By Chuckie Maggio @chuckiemaggio

When the story of George Washington firing men’s basketball coach Mike Lonergan for “conduct inconsistent with the university’s values” first broke on Friday evening, it was easy to think about the Atlantic 10 ramifications first. The 50-year-old led the Colonials to three postseason appearances and a National Invitation Tournament (NIT) Championship in five years in D.C., making him difficult to replace, especially with practice starting on Oct. 1.

The pink slip, which may become a very expensive one since GW has to buy out Lonergan’s contract and faces a wrongful termination lawsuit, doesn’t just shift a part of the A-10 landscape, however; the entire NCAA coaching culture continues to be affected as well.

A 74-32 record over the past three seasons should be enough to garner contract offers from power five conference schools, let alone job security at your current position. But the fact that 13 players transferred over Lonergan’s tenure was hard to ignore, and the allegations of verbal abuse were even tougher to excuse.

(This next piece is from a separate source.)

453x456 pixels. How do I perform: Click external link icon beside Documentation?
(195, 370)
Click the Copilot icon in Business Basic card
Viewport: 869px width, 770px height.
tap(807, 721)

“A lot of players transfer because they have delusions of grandeur,” one former member of GW’s basketball staff told the Washington Post in July. “Nobody transferred from GW with delusions of grandeur. They just transferred because they hated him. They couldn’t stand another second of him.”

Lonergan allegedly told a player in front of the team that he should transfer to a “transgender league,” according to the Post report. He said another player’s son would always be on food stamps. One former player said he attended therapy and considered quitting basketball because of Lonergan’s language and actions towards him.

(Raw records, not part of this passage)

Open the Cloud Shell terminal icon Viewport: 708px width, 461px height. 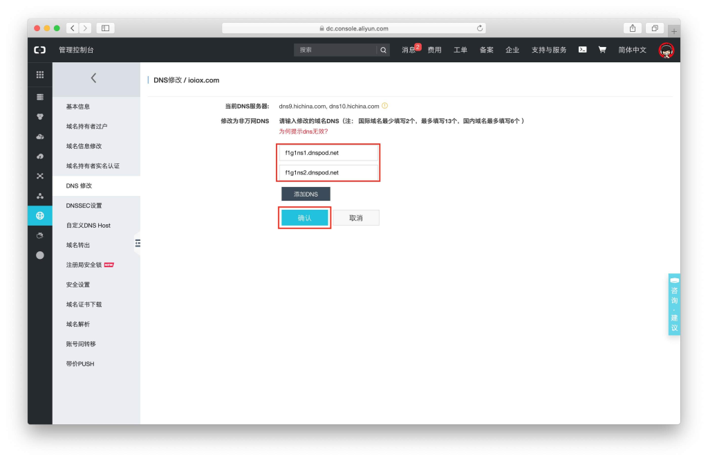(x=583, y=49)
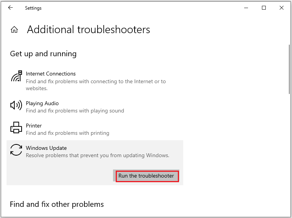Expand the Printer troubleshooter entry
Image resolution: width=292 pixels, height=218 pixels.
(x=95, y=129)
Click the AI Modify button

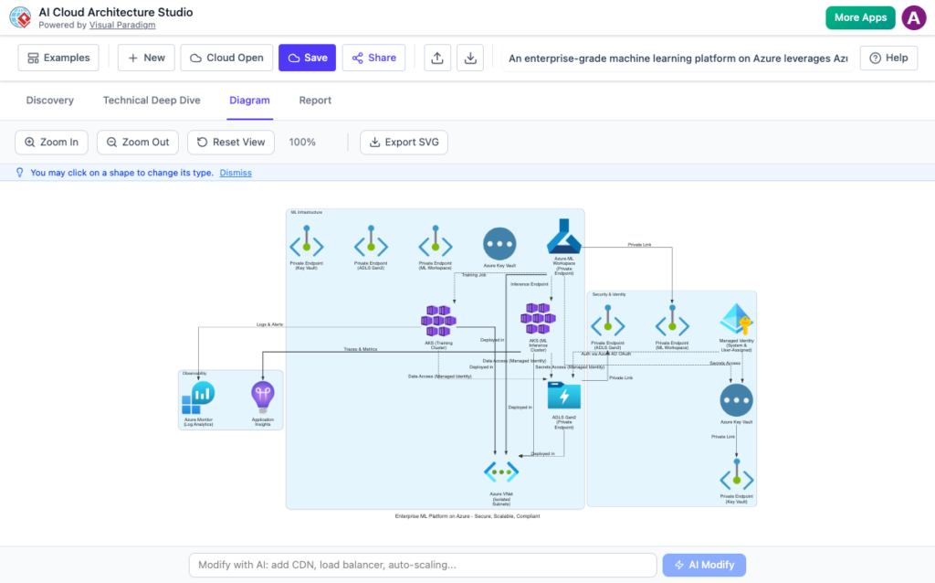[704, 565]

The coach-athletic director relationship was far from pleasant, either. Lonergan was accused of making explicit remarks about AD Patrick Nero that players found shocking, offensive and untrue.

When I tweeted out the URL to this report the day it came out, a couple Bona fans who responded seemed to take the side of the coach, writing the players off as soft Millennials. A man emailed me and said that he lived in Indiana when Bobby Knight was coaching the Hoosiers and “no one said anything about how he acted because he won games.” He somehow thought Lonergan was entitled to the same treatment.

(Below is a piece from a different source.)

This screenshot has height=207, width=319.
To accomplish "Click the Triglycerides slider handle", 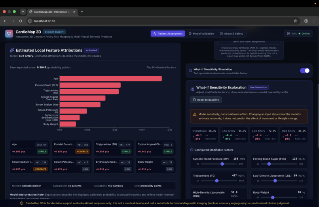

Whether you think the young student-athletes are being too sensitive or not, Lonergan’s termination could be the start of a new status quo for college coaches.

Coaches will always yell; that’s never going to change, nor should anyone expect it to. However, the verbal abuse some of these old-school, Knight disciples have been doling out over the years is quickly going by the wayside. Ridiculing an athlete for hours on end isn’t just “mean” anymore; college kids these days don’t usually respond to it the way coaches want them to, opting to either tune out the criticism or shut down because of it.

Many fans pointed to the Colonials winning the NIT as a sign that things weren’t as turbulent as the former players made it out to be. Those fans aren’t considering the possibility that the team achieved the postseason success in spite of its abusive leader. Perhaps, the talent of players like Tyler Cavanaugh and Patricio Garino (who were named to All-A-10 teams at the end of the season) was enough to overcome Lonergan’s disparaging coaching style. Maybe the team’s intelligence (Cavanaugh, Garino and Alex Mitola were conference all-academic selections) was a major factor in weathering the storm.

The termination doesn’t just affect Atlantic 10 basketball; it sends yet another message to coaches and athletic departments across the country that this behavior is no longer acceptable in college athletics. GW isn’t the first school to fire a coach this summer after an investigation into the coach’s conduct. Former SBU athletic director Steve Watson made a similar move at his current post at Loyola Chicago, firing basketball legend Sheryl Swoopes in July after her players made allegations of mistreatment.

When Mike Rice was fired at Rutgers in 2013 for abuse towards his players, there was video evidence to support the university’s decision. Rice was even throwing basketballs at his players during his tirade. At this point, there is no video of Lonergan’s abuse, so GW is in for a longer, murkier legal battle as Lonergan files for wrongful termination. But no matter how much money is exchanged over the coming months, the damage has been done to his legacy.

Rice hasn’t scored a head coaching job since he left New Jersey, and he led Robert Morris to two NCAA appearances in 2009 and 2010. Lonergan led Vermont to the NCAAs in 2010 and the Colonials to the big dance in 2014, but he will need to hope that no video is leaked and no damning documents are released. ESPN’s Outside the Lines is likely working to find some concrete evidence to support his axing.

The old guard of vicious coaches is becoming extinct in college sports. While some will bemoan the “coddling” nature of the new guard, that generation is here to stay, because more and more athletes are responding to it.

Even Knight, a member of the Basketball Hall of Fame who won 679 more Division I games than Lonergan has, was fired by Indiana in 2000 for his conduct with players. What makes any coach today, especially one at a mid-major, think they’re going to get away with it?